◆ **Data entries**:

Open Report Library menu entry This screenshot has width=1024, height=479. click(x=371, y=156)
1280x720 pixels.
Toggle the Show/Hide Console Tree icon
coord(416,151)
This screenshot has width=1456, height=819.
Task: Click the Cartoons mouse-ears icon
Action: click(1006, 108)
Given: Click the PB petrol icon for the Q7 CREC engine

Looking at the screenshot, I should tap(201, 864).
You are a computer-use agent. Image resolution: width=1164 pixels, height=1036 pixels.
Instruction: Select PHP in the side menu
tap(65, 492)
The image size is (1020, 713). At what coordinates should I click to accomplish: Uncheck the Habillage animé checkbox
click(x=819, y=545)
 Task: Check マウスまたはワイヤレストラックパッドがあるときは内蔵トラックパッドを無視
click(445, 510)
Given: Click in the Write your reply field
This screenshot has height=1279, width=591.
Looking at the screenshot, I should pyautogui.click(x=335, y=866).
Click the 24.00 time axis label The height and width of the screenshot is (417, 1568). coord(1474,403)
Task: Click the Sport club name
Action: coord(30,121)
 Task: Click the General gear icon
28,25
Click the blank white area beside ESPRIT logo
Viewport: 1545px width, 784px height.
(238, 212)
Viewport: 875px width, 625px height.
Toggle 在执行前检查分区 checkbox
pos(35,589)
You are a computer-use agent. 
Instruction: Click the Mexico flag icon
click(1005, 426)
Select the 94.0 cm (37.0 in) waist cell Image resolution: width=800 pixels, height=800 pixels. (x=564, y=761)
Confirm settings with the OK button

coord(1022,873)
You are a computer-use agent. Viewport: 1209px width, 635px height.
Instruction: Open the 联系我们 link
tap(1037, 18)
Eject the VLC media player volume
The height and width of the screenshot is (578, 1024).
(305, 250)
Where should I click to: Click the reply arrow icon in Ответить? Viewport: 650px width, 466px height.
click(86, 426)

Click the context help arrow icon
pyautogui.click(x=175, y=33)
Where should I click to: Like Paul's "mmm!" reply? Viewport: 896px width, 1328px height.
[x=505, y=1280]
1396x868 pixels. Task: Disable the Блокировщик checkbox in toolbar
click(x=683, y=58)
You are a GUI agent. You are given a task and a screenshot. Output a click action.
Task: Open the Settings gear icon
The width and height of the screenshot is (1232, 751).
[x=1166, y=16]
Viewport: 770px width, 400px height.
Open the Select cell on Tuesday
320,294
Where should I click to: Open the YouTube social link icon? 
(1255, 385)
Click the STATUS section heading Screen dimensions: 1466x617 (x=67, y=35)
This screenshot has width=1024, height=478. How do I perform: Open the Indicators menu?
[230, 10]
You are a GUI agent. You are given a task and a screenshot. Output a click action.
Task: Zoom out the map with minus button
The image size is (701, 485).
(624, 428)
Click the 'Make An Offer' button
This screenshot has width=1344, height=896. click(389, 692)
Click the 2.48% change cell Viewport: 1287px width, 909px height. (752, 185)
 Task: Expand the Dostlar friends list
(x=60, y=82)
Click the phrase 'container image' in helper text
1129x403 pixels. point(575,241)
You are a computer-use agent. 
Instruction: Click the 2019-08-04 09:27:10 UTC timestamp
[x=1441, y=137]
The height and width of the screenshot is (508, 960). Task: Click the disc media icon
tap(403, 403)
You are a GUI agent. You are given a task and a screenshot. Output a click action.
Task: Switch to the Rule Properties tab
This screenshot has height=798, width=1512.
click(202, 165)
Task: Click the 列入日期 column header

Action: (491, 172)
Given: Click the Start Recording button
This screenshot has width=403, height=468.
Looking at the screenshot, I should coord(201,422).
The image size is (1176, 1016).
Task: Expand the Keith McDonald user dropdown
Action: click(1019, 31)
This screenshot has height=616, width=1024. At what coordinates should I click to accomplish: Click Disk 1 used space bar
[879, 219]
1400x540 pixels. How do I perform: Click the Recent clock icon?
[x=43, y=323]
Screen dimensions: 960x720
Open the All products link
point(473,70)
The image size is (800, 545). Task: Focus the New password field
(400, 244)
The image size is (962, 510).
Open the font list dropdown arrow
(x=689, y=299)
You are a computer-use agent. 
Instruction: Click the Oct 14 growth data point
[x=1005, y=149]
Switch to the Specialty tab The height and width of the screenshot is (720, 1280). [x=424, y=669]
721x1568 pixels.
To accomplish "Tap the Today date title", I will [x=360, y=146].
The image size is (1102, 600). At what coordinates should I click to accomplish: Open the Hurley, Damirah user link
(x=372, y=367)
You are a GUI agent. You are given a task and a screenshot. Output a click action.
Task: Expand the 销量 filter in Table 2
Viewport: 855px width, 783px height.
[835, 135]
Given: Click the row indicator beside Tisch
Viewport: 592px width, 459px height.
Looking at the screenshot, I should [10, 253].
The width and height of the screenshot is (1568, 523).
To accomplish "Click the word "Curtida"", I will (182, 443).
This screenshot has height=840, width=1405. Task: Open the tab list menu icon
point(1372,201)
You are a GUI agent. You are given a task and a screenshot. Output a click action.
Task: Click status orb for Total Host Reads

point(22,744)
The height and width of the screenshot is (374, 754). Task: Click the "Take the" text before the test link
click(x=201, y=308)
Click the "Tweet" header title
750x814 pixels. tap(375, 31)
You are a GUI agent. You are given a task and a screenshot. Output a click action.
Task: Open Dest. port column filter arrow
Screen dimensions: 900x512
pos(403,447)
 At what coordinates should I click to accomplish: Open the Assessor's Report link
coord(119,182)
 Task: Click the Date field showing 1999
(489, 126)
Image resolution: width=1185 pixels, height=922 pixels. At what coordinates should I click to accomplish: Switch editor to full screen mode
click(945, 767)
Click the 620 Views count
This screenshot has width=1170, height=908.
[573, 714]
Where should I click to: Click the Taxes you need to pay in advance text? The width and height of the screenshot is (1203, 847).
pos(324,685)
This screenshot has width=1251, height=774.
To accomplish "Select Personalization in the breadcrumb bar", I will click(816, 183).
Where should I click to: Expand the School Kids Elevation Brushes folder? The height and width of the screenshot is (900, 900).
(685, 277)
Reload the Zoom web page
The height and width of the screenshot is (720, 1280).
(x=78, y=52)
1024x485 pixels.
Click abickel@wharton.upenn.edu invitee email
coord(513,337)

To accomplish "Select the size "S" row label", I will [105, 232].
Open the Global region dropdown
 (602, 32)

◆ **What is required**: Output only the number of lines in the data above that include the word "Zoom".

◆ **Your solution**: 2